Cornufer paepkei

Scientific classification
- Kingdom: Animalia
- Phylum: Chordata
- Class: Amphibia
- Order: Anura
- Family: Ceratobatrachidae
- Genus: Cornufer
- Species: C. paepkei
- Binomial name: Cornufer paepkei (Günther, 2015)
- Synonyms: Platymantis paepkei Günther, 2015; Cornufer paepkei Brown, Siler, Richards, Diesmos, and Cannatella, 2015;

= Cornufer paepkei =

- Authority: (Günther, 2015)
- Synonyms: Platymantis paepkei Günther, 2015, Cornufer paepkei Brown, Siler, Richards, Diesmos, and Cannatella, 2015

Species of frog

Cornufer paepkei is a species of frog in the family Ceratobatrachidae, endemic to rainforest habitat. Scientists know it exclusively from the type locality: the Fakfak Mountains in Indonesia, at between 400 and 860 meters above sea level.

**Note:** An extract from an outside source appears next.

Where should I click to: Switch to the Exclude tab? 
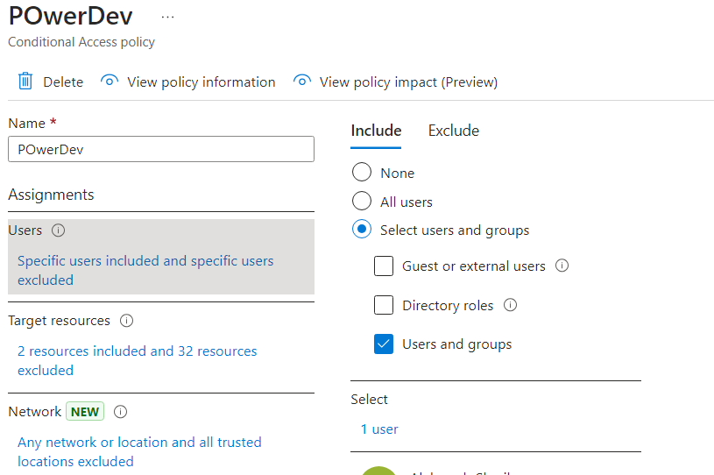tap(453, 131)
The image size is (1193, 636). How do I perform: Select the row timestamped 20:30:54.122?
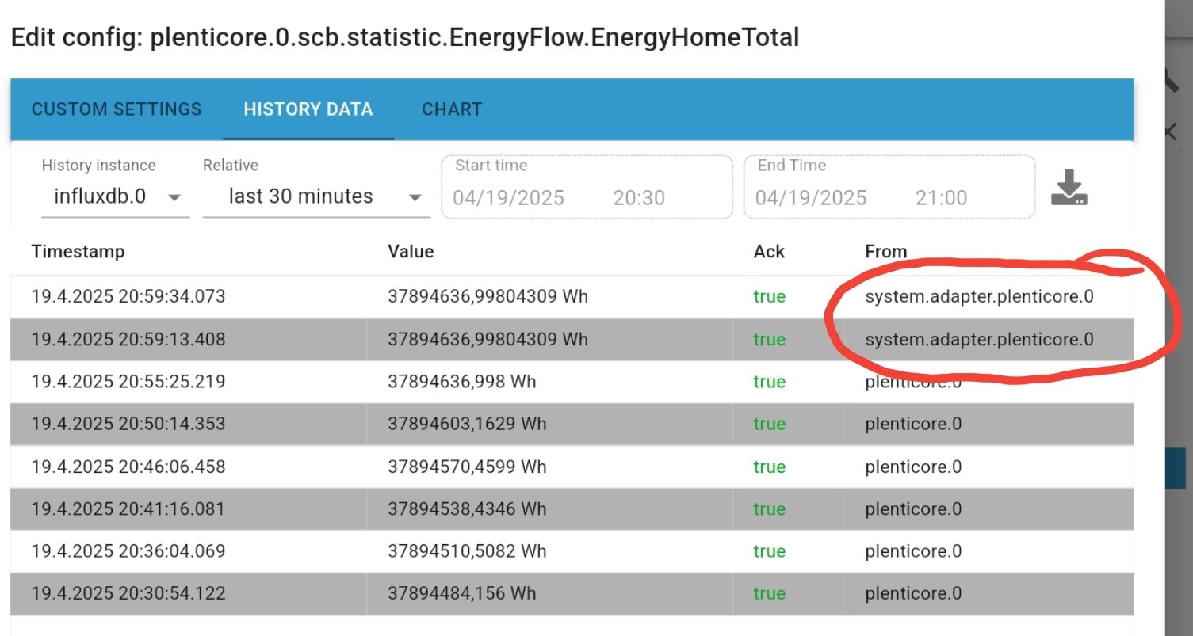pyautogui.click(x=128, y=593)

The adult frog measures 21.6 to 31.4 mm in snout-urostyle length. Its voice sounds like a "low, short creak." There a small amount of webbed skin on its feet. The frog is yellow-brown in color with dark brown or black patterning. There are two yellow-white lines from its nose to its hind legs. The backs of the legs are red-brown in color. Other parts of the legs are almost purple. The ventrum is off-white.